** Dataset entries follows **

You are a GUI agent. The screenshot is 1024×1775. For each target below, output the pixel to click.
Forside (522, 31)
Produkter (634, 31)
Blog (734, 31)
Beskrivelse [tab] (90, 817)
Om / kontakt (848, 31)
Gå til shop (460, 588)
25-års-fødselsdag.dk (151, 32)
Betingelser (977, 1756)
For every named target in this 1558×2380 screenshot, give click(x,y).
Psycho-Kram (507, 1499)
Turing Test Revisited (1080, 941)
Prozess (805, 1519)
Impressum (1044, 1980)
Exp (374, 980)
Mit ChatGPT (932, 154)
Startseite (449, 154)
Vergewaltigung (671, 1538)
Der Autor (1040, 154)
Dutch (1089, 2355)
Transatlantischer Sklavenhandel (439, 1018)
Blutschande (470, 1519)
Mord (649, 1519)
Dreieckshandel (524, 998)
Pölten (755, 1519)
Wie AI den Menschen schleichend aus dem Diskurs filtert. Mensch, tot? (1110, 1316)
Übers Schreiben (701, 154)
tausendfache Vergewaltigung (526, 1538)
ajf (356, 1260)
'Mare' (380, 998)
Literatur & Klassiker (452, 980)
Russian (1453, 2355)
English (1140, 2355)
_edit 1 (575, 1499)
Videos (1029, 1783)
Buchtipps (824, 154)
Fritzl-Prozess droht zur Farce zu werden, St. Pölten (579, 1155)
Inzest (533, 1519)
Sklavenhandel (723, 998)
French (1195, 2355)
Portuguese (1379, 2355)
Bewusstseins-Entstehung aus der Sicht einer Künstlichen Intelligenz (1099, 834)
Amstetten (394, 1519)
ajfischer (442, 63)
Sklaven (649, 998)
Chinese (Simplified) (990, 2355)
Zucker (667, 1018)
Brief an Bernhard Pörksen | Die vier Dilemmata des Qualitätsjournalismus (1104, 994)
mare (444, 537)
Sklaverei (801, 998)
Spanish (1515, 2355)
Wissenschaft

** End of Dataset entries **

Action item.
Every line of the data above is to be copied out exactly.

Response.
You are a GUI agent. The screenshot is 1024×1775. For each target below, output the pixel to click.
Forside (522, 31)
Produkter (634, 31)
Blog (734, 31)
Beskrivelse [tab] (90, 817)
Om / kontakt (848, 31)
Gå til shop (460, 588)
25-års-fødselsdag.dk (151, 32)
Betingelser (977, 1756)
For every named target in this 1558×2380 screenshot, give click(x,y).
Psycho-Kram (507, 1499)
Turing Test Revisited (1080, 941)
Prozess (805, 1519)
Impressum (1044, 1980)
Exp (374, 980)
Mit ChatGPT (932, 154)
Startseite (449, 154)
Vergewaltigung (671, 1538)
Der Autor (1040, 154)
Dutch (1089, 2355)
Transatlantischer Sklavenhandel (439, 1018)
Blutschande (470, 1519)
Mord (649, 1519)
Dreieckshandel (524, 998)
Pölten (755, 1519)
Wie AI den Menschen schleichend aus dem Diskurs filtert. Mensch, tot? (1110, 1316)
Übers Schreiben (701, 154)
tausendfache Vergewaltigung (526, 1538)
ajf (356, 1260)
'Mare' (380, 998)
Literatur & Klassiker (452, 980)
Russian (1453, 2355)
English (1140, 2355)
_edit 1 (575, 1499)
Videos (1029, 1783)
Buchtipps (824, 154)
Fritzl-Prozess droht zur Farce zu werden, St. Pölten (579, 1155)
Inzest (533, 1519)
Sklavenhandel (723, 998)
French (1195, 2355)
Portuguese (1379, 2355)
Bewusstseins-Entstehung aus der Sicht einer Künstlichen Intelligenz (1099, 834)
Amstetten (394, 1519)
ajfischer (442, 63)
Sklaven (649, 998)
Chinese (Simplified) (990, 2355)
Zucker (667, 1018)
Brief an Bernhard Pörksen | Die vier Dilemmata des Qualitätsjournalismus (1104, 994)
mare (444, 537)
Sklaverei (801, 998)
Spanish (1515, 2355)
Wissenschaft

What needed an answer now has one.